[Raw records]
>>>>
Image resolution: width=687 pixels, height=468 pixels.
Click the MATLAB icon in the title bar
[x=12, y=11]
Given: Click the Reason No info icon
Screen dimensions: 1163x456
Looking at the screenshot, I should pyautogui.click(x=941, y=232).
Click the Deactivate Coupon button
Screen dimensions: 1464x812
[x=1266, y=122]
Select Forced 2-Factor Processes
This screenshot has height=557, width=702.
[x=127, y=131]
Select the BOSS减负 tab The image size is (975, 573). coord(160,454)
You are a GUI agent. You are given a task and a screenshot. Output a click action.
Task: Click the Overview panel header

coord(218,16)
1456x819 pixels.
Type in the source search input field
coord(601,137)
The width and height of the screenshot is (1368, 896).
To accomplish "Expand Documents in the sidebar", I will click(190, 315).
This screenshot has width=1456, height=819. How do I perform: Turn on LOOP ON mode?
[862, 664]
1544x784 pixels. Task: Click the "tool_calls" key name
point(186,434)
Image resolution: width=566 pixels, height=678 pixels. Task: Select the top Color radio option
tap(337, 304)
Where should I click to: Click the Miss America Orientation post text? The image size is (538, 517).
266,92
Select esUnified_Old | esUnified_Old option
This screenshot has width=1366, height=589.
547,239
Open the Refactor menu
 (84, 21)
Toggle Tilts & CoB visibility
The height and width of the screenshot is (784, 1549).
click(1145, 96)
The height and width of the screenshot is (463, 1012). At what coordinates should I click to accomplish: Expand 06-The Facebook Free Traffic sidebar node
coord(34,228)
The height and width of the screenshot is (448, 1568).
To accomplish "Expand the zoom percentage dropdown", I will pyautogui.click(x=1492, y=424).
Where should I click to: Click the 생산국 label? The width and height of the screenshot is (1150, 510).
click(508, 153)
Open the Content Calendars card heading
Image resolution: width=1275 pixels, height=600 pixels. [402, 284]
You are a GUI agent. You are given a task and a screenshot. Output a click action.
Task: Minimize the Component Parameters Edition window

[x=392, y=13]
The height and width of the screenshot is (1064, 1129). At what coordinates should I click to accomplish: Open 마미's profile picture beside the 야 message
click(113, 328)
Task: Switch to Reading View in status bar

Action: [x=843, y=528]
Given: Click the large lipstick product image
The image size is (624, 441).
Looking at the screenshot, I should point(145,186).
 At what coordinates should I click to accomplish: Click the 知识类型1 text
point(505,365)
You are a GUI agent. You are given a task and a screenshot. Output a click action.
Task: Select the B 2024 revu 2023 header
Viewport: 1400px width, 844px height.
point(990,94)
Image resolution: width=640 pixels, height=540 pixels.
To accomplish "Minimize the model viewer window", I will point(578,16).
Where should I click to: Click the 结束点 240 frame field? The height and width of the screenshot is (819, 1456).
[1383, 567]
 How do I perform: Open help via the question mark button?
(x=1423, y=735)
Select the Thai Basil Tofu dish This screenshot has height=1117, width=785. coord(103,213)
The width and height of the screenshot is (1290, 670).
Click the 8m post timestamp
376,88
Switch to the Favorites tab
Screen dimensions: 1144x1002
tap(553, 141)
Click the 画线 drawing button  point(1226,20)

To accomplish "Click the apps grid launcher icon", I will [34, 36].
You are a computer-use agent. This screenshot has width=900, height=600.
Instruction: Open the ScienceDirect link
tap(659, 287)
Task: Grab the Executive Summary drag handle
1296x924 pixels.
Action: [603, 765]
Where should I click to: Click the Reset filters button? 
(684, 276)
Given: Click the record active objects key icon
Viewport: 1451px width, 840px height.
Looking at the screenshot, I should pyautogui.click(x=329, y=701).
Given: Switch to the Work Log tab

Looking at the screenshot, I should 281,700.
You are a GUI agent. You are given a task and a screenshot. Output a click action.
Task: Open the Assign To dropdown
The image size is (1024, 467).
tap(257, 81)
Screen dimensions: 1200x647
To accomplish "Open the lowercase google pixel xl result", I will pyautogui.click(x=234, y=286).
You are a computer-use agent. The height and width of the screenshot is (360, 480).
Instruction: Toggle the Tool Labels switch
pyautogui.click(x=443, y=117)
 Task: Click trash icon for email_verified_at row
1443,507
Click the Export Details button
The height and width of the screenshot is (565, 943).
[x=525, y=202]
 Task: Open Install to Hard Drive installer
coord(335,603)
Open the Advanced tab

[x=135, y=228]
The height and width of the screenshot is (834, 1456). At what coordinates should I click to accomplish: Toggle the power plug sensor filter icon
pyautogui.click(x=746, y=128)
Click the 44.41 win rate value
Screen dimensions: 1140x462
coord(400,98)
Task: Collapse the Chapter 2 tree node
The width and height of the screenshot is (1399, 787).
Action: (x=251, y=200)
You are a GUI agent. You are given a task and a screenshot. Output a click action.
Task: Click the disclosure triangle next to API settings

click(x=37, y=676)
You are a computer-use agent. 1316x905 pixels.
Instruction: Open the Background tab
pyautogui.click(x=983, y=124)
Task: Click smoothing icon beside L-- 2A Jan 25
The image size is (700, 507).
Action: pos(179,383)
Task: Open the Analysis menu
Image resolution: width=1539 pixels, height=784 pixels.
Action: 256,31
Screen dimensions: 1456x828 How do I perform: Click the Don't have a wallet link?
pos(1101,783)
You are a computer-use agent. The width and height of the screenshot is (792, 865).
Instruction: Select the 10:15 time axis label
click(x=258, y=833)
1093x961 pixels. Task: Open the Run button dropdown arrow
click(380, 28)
<<<<
What is being asked:
Retype the material above line for line, with no changes.

Final result:
Image resolution: width=687 pixels, height=468 pixels.
Click the MATLAB icon in the title bar
[x=12, y=11]
Given: Click the Reason No info icon
Screen dimensions: 1163x456
Looking at the screenshot, I should pyautogui.click(x=941, y=232).
Click the Deactivate Coupon button
Screen dimensions: 1464x812
[x=1266, y=122]
Select Forced 2-Factor Processes
This screenshot has height=557, width=702.
[x=127, y=131]
Select the BOSS减负 tab The image size is (975, 573). coord(160,454)
You are a GUI agent. You are given a task and a screenshot. Output a click action.
Task: Click the Overview panel header

coord(218,16)
1456x819 pixels.
Type in the source search input field
coord(601,137)
The width and height of the screenshot is (1368, 896).
To accomplish "Expand Documents in the sidebar", I will click(190, 315).
This screenshot has width=1456, height=819. How do I perform: Turn on LOOP ON mode?
[862, 664]
1544x784 pixels. Task: Click the "tool_calls" key name
point(186,434)
Image resolution: width=566 pixels, height=678 pixels. Task: Select the top Color radio option
tap(337, 304)
Where should I click to: Click the Miss America Orientation post text? The image size is (538, 517).
266,92
Select esUnified_Old | esUnified_Old option
This screenshot has width=1366, height=589.
547,239
Open the Refactor menu
 (84, 21)
Toggle Tilts & CoB visibility
The height and width of the screenshot is (784, 1549).
click(1145, 96)
The height and width of the screenshot is (463, 1012). At what coordinates should I click to accomplish: Expand 06-The Facebook Free Traffic sidebar node
coord(34,228)
The height and width of the screenshot is (448, 1568).
To accomplish "Expand the zoom percentage dropdown", I will pyautogui.click(x=1492, y=424).
Where should I click to: Click the 생산국 label? The width and height of the screenshot is (1150, 510).
click(508, 153)
Open the Content Calendars card heading
Image resolution: width=1275 pixels, height=600 pixels. [402, 284]
You are a GUI agent. You are given a task and a screenshot. Output a click action.
Task: Minimize the Component Parameters Edition window

[x=392, y=13]
The height and width of the screenshot is (1064, 1129). At what coordinates should I click to accomplish: Open 마미's profile picture beside the 야 message
click(113, 328)
Task: Switch to Reading View in status bar

Action: [x=843, y=528]
Given: Click the large lipstick product image
The image size is (624, 441).
Looking at the screenshot, I should point(145,186).
 At what coordinates should I click to accomplish: Click the 知识类型1 text
point(505,365)
You are a GUI agent. You are given a task and a screenshot. Output a click action.
Task: Select the B 2024 revu 2023 header
Viewport: 1400px width, 844px height.
point(990,94)
Image resolution: width=640 pixels, height=540 pixels.
To accomplish "Minimize the model viewer window", I will point(578,16).
Where should I click to: Click the 结束点 240 frame field? The height and width of the screenshot is (819, 1456).
[1383, 567]
 How do I perform: Open help via the question mark button?
(x=1423, y=735)
Select the Thai Basil Tofu dish This screenshot has height=1117, width=785. coord(103,213)
The width and height of the screenshot is (1290, 670).
Click the 8m post timestamp
376,88
Switch to the Favorites tab
Screen dimensions: 1144x1002
tap(553, 141)
Click the 画线 drawing button  point(1226,20)

To accomplish "Click the apps grid launcher icon", I will [34, 36].
You are a computer-use agent. This screenshot has width=900, height=600.
Instruction: Open the ScienceDirect link
tap(659, 287)
Task: Grab the Executive Summary drag handle
1296x924 pixels.
Action: [603, 765]
Where should I click to: Click the Reset filters button? 
(684, 276)
Given: Click the record active objects key icon
Viewport: 1451px width, 840px height.
Looking at the screenshot, I should pyautogui.click(x=329, y=701).
Given: Switch to the Work Log tab

Looking at the screenshot, I should 281,700.
You are a GUI agent. You are given a task and a screenshot. Output a click action.
Task: Open the Assign To dropdown
The image size is (1024, 467).
tap(257, 81)
Screen dimensions: 1200x647
To accomplish "Open the lowercase google pixel xl result", I will pyautogui.click(x=234, y=286).
You are a computer-use agent. The height and width of the screenshot is (360, 480).
Instruction: Toggle the Tool Labels switch
pyautogui.click(x=443, y=117)
 Task: Click trash icon for email_verified_at row
1443,507
Click the Export Details button
The height and width of the screenshot is (565, 943).
[x=525, y=202]
 Task: Open Install to Hard Drive installer
coord(335,603)
Open the Advanced tab

[x=135, y=228]
The height and width of the screenshot is (834, 1456). At what coordinates should I click to accomplish: Toggle the power plug sensor filter icon
pyautogui.click(x=746, y=128)
Click the 44.41 win rate value
Screen dimensions: 1140x462
coord(400,98)
Task: Collapse the Chapter 2 tree node
The width and height of the screenshot is (1399, 787).
Action: (x=251, y=200)
You are a GUI agent. You are given a task and a screenshot. Output a click action.
Task: Click the disclosure triangle next to API settings

click(x=37, y=676)
You are a computer-use agent. 1316x905 pixels.
Instruction: Open the Background tab
pyautogui.click(x=983, y=124)
Task: Click smoothing icon beside L-- 2A Jan 25
The image size is (700, 507).
Action: pos(179,383)
Task: Open the Analysis menu
Image resolution: width=1539 pixels, height=784 pixels.
Action: 256,31
Screen dimensions: 1456x828 How do I perform: Click the Don't have a wallet link?
pos(1101,783)
You are a computer-use agent. The width and height of the screenshot is (792, 865).
Instruction: Select the 10:15 time axis label
click(x=258, y=833)
1093x961 pixels. Task: Open the Run button dropdown arrow
click(380, 28)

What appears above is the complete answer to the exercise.